WHAT THIS TASK INVOLVES — Reproduce word for word the stretch of the passage on wasted energy that starts with "A recent New" and continues through "use setback thermostats.".

PROVIDED PASSAGE —

A recent New York Times article about the US Department of Energy (DOE) underscores a major problem we have in reducing energy usage. An audit of DOE buildings determined that the agency could save over $11.5 million annually by properly using setback controls on evenings and weekends. Out of 55 buildings surveyed, 35 either did not have or did not properly use setback thermostats.
Based on my personal observation, wasted energy is common in commercial buildings, most often when air conditioning is set at frigid levels, requiring workers to wear jackets and even use electric heaters to stay comfortable. It seems to me that a modest amount of thoughtful building management could save enormous amounts of energy, if we only had the will to do it.
Homes are a problem, too
Residentially, we see much of the same wasteful behavior. Many homeowners do not know how to or simply don’t bother to program setback thermostats. On top of this, they leave lights and computers on when not in use, and, my personal favorite, ceiling fans activated when no one is in the room to be cooled by them.
Most people don’t realize that ceiling fans provide convective cooling – they make you feel cooler when air blows directly on the skin. If you aren’t sitting underneath it, it serves no purpose. Fan motors also generate heat, warming the room slightly when they’re running. It makes me crazy to see fans running on front porches all day long with no one anywhere near them.
We have become a lazy and wasteful society. We get our power from wall outlets, and regardless of what we pay for it, the supply is endless, so we neither worry about it nor make conserve it. I know people who keep their heat and air conditioning on with their windows and doors open!
What will it take to make us change?
I have written before about energy monitoring devices, both simple and complex, cheap and expensive, that provide usage feedback, and the fact that they can help change behavior. While useful, such products just scratch the surface of behavior modification. Not only do we need to teach people how to properly manage and maintain their homes for maximum performance, we need to change their behavior enough so that they actually do the things they need to do to conserve more.
Simple things, like opening and closing windows and doors to keep heat in or out, or even opening and closing blinds to control the sun’s heat, seem to be beyond the will of most homeowners. Most of us turn on heat in the winter and air conditioning in the summer without giving any thought to the cost and environmental impact of our actions.
I would really like to know what keeps us from taking simple actions that can have a big impact. Is it laziness, ignorance, or a combination? As industry professionals, we must take the time to educate our clients about how to manage their homes. But what will motivate people to change their behavior enough to make a real difference? I wish I knew.

DATA EXCERPT —

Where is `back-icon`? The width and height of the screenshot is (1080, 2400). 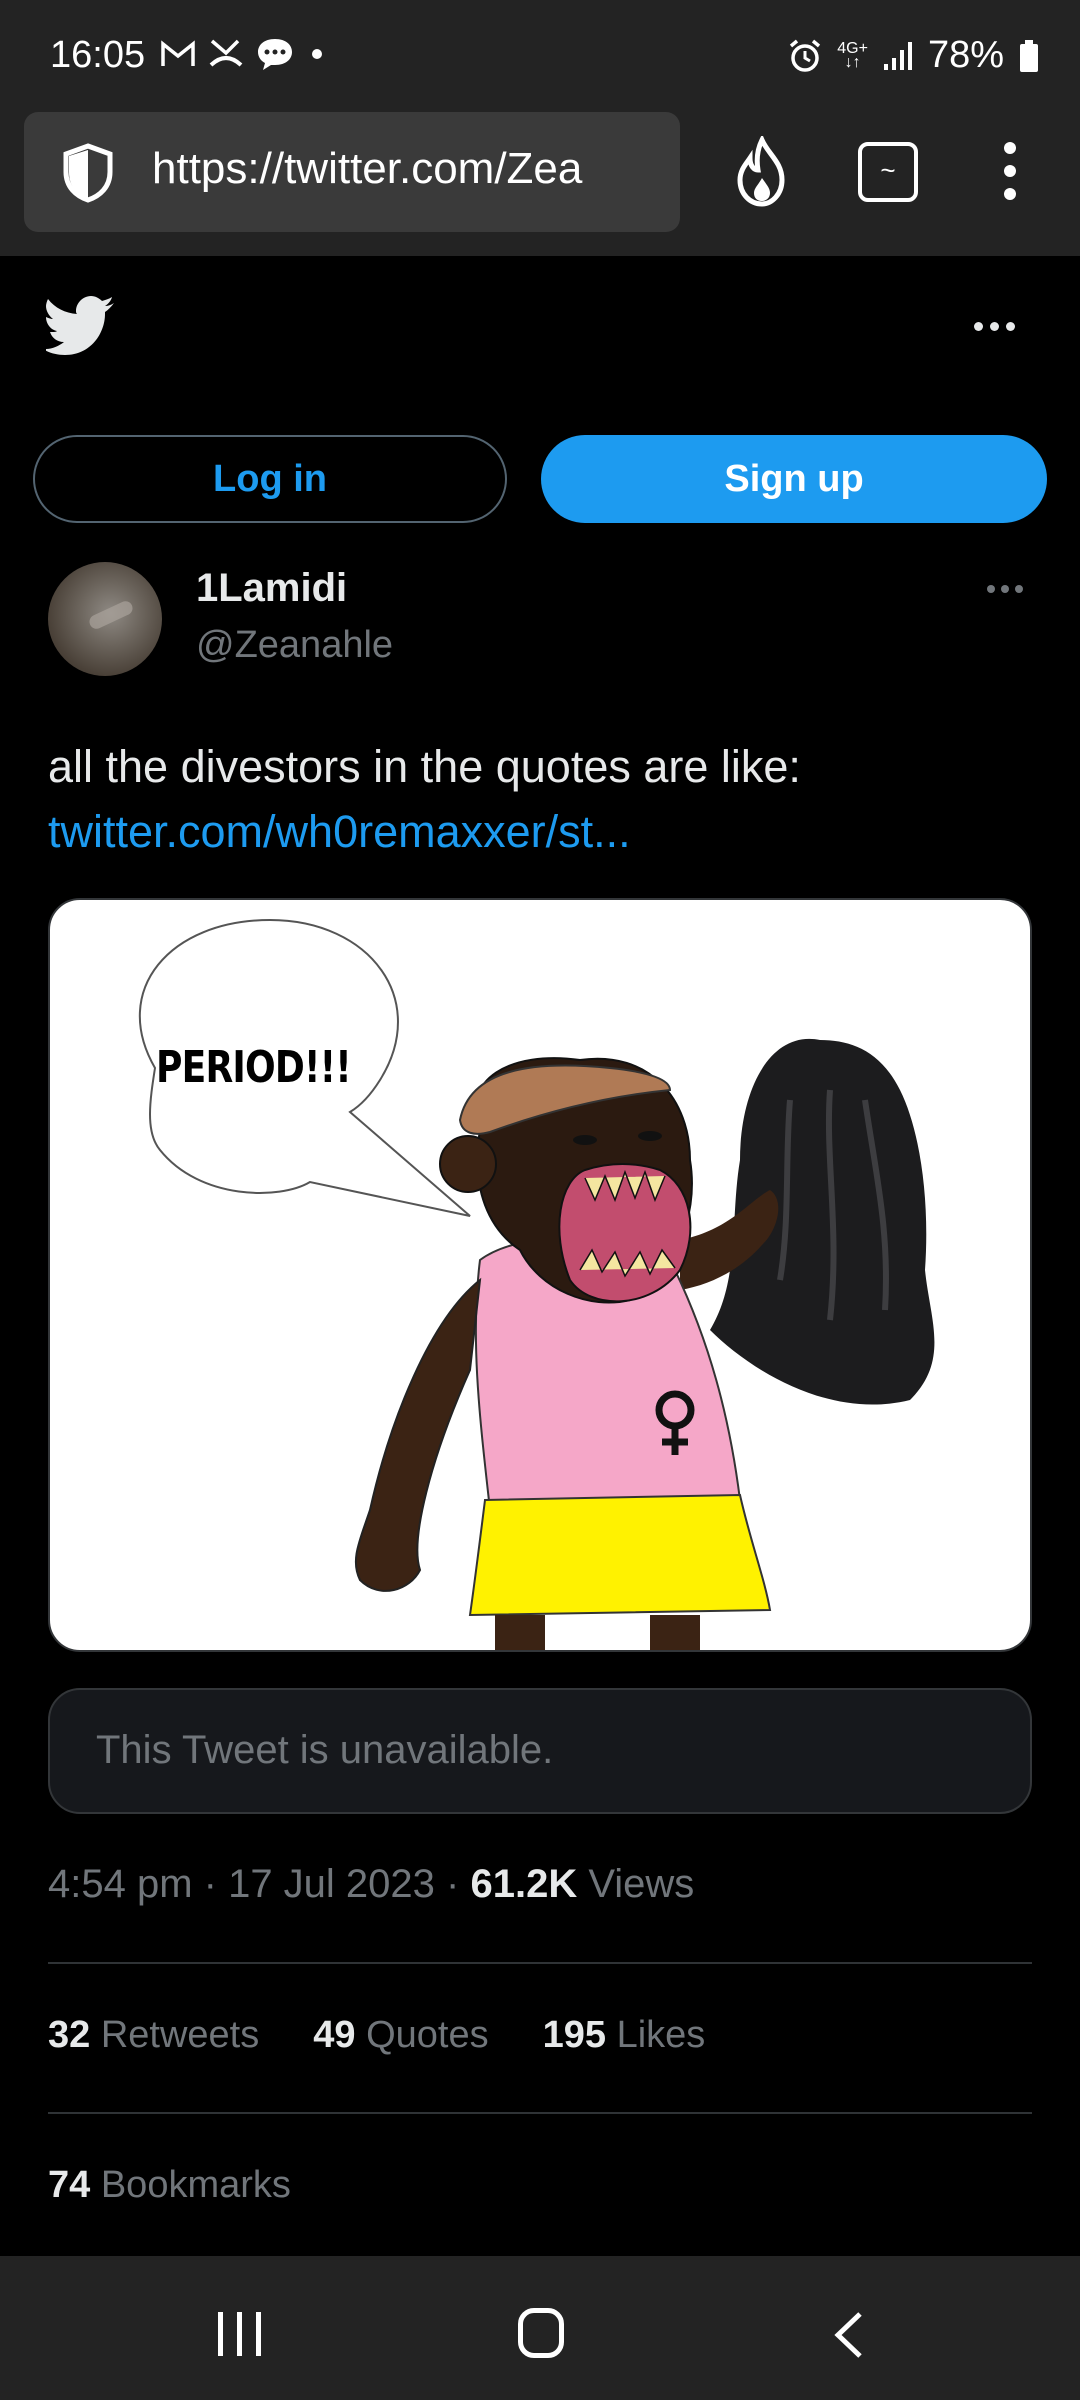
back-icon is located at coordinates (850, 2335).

RESPONSE BELOW —
A recent New York Times article about the US Department of Energy (DOE) underscores a major problem we have in reducing energy usage. An audit of DOE buildings determined that the agency could save over $11.5 million annually by properly using setback controls on evenings and weekends. Out of 55 buildings surveyed, 35 either did not have or did not properly use setback thermostats.